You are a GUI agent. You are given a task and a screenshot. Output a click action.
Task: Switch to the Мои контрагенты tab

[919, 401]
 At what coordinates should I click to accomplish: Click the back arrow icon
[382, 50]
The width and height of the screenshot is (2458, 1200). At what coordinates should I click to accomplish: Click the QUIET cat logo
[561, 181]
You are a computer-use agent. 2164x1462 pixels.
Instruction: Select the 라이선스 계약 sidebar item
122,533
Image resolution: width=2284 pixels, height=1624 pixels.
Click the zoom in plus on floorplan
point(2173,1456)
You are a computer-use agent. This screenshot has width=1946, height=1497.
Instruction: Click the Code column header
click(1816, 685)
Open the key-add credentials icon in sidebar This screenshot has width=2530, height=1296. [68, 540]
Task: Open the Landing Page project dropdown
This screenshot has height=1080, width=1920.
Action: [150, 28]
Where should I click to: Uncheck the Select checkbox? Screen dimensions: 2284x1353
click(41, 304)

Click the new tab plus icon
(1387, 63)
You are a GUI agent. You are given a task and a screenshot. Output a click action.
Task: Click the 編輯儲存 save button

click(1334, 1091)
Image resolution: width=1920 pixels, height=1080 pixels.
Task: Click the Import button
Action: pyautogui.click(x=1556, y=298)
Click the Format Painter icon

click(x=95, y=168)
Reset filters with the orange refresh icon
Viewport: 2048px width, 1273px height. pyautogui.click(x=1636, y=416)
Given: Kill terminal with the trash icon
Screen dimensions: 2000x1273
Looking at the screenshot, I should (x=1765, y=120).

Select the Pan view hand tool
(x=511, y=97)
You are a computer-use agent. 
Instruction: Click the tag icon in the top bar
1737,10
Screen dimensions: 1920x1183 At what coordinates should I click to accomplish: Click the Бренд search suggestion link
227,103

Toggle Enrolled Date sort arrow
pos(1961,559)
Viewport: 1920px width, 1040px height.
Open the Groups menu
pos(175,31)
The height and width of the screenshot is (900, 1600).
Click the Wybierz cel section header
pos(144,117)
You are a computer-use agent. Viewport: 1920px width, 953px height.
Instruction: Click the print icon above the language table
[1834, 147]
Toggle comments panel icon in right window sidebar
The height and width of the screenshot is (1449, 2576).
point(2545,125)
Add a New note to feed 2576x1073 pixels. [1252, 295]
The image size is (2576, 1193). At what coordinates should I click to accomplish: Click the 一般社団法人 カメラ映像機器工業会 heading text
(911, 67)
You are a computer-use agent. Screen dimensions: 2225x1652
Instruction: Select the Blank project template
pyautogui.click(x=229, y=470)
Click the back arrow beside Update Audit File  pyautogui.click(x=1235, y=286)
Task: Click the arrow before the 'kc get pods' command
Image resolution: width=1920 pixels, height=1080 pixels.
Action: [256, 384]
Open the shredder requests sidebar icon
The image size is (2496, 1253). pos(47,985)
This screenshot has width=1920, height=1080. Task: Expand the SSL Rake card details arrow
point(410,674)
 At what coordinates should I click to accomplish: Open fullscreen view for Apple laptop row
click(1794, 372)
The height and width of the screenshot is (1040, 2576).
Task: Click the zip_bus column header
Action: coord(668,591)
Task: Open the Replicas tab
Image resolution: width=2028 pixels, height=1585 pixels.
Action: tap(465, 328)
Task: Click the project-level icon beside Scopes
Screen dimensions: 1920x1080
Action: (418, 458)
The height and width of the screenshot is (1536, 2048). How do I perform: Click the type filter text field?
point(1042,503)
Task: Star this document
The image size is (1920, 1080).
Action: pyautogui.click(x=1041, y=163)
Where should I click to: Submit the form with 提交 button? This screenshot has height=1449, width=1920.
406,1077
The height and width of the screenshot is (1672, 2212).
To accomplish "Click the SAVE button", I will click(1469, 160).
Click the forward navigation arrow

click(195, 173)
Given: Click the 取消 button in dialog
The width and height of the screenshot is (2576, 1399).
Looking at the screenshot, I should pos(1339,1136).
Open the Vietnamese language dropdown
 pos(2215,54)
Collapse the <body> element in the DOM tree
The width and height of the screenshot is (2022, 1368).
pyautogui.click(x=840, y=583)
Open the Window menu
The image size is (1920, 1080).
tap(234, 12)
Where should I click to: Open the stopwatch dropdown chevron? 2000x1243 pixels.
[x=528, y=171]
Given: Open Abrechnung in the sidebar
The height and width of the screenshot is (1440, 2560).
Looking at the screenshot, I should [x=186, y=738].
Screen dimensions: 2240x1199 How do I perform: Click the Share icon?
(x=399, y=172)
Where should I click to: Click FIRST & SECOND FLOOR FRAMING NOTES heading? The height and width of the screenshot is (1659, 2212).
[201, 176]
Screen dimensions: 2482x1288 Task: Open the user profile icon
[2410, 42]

→ **What is being asked**:
Output each line of the material above with no deviation.

→ **Answer to the exercise**:
You are a GUI agent. You are given a task and a screenshot. Output a click action.
Task: Switch to the Мои контрагенты tab

[919, 401]
 At what coordinates should I click to accomplish: Click the back arrow icon
[382, 50]
The width and height of the screenshot is (2458, 1200). At what coordinates should I click to accomplish: Click the QUIET cat logo
[561, 181]
You are a computer-use agent. 2164x1462 pixels.
Instruction: Select the 라이선스 계약 sidebar item
122,533
Image resolution: width=2284 pixels, height=1624 pixels.
Click the zoom in plus on floorplan
point(2173,1456)
You are a computer-use agent. This screenshot has width=1946, height=1497.
Instruction: Click the Code column header
click(1816, 685)
Open the key-add credentials icon in sidebar This screenshot has width=2530, height=1296. [68, 540]
Task: Open the Landing Page project dropdown
This screenshot has height=1080, width=1920.
Action: [150, 28]
Where should I click to: Uncheck the Select checkbox? Screen dimensions: 2284x1353
click(41, 304)

Click the new tab plus icon
(1387, 63)
You are a GUI agent. You are given a task and a screenshot. Output a click action.
Task: Click the 編輯儲存 save button

click(1334, 1091)
Image resolution: width=1920 pixels, height=1080 pixels.
Task: Click the Import button
Action: pyautogui.click(x=1556, y=298)
Click the Format Painter icon

click(x=95, y=168)
Reset filters with the orange refresh icon
Viewport: 2048px width, 1273px height. pyautogui.click(x=1636, y=416)
Given: Kill terminal with the trash icon
Screen dimensions: 2000x1273
Looking at the screenshot, I should (x=1765, y=120).

Select the Pan view hand tool
(x=511, y=97)
You are a computer-use agent. 
Instruction: Click the tag icon in the top bar
1737,10
Screen dimensions: 1920x1183 At what coordinates should I click to accomplish: Click the Бренд search suggestion link
227,103

Toggle Enrolled Date sort arrow
pos(1961,559)
Viewport: 1920px width, 1040px height.
Open the Groups menu
pos(175,31)
The height and width of the screenshot is (900, 1600).
Click the Wybierz cel section header
pos(144,117)
You are a computer-use agent. Viewport: 1920px width, 953px height.
Instruction: Click the print icon above the language table
[1834, 147]
Toggle comments panel icon in right window sidebar
The height and width of the screenshot is (1449, 2576).
point(2545,125)
Add a New note to feed 2576x1073 pixels. [1252, 295]
The image size is (2576, 1193). At what coordinates should I click to accomplish: Click the 一般社団法人 カメラ映像機器工業会 heading text
(911, 67)
You are a computer-use agent. Screen dimensions: 2225x1652
Instruction: Select the Blank project template
pyautogui.click(x=229, y=470)
Click the back arrow beside Update Audit File  pyautogui.click(x=1235, y=286)
Task: Click the arrow before the 'kc get pods' command
Image resolution: width=1920 pixels, height=1080 pixels.
Action: [256, 384]
Open the shredder requests sidebar icon
The image size is (2496, 1253). pos(47,985)
This screenshot has width=1920, height=1080. Task: Expand the SSL Rake card details arrow
point(410,674)
 At what coordinates should I click to accomplish: Open fullscreen view for Apple laptop row
click(1794, 372)
The height and width of the screenshot is (1040, 2576).
Task: Click the zip_bus column header
Action: coord(668,591)
Task: Open the Replicas tab
Image resolution: width=2028 pixels, height=1585 pixels.
Action: tap(465, 328)
Task: Click the project-level icon beside Scopes
Screen dimensions: 1920x1080
Action: (418, 458)
The height and width of the screenshot is (1536, 2048). How do I perform: Click the type filter text field?
point(1042,503)
Task: Star this document
The image size is (1920, 1080).
Action: pyautogui.click(x=1041, y=163)
Where should I click to: Submit the form with 提交 button? This screenshot has height=1449, width=1920.
406,1077
The height and width of the screenshot is (1672, 2212).
To accomplish "Click the SAVE button", I will click(1469, 160).
Click the forward navigation arrow

click(195, 173)
Given: Click the 取消 button in dialog
The width and height of the screenshot is (2576, 1399).
Looking at the screenshot, I should pos(1339,1136).
Open the Vietnamese language dropdown
 pos(2215,54)
Collapse the <body> element in the DOM tree
The width and height of the screenshot is (2022, 1368).
pyautogui.click(x=840, y=583)
Open the Window menu
The image size is (1920, 1080).
tap(234, 12)
Where should I click to: Open the stopwatch dropdown chevron? 2000x1243 pixels.
[x=528, y=171]
Given: Open Abrechnung in the sidebar
The height and width of the screenshot is (1440, 2560).
Looking at the screenshot, I should [x=186, y=738].
Screen dimensions: 2240x1199 How do I perform: Click the Share icon?
(x=399, y=172)
Where should I click to: Click FIRST & SECOND FLOOR FRAMING NOTES heading? The height and width of the screenshot is (1659, 2212).
[201, 176]
Screen dimensions: 2482x1288 Task: Open the user profile icon
[2410, 42]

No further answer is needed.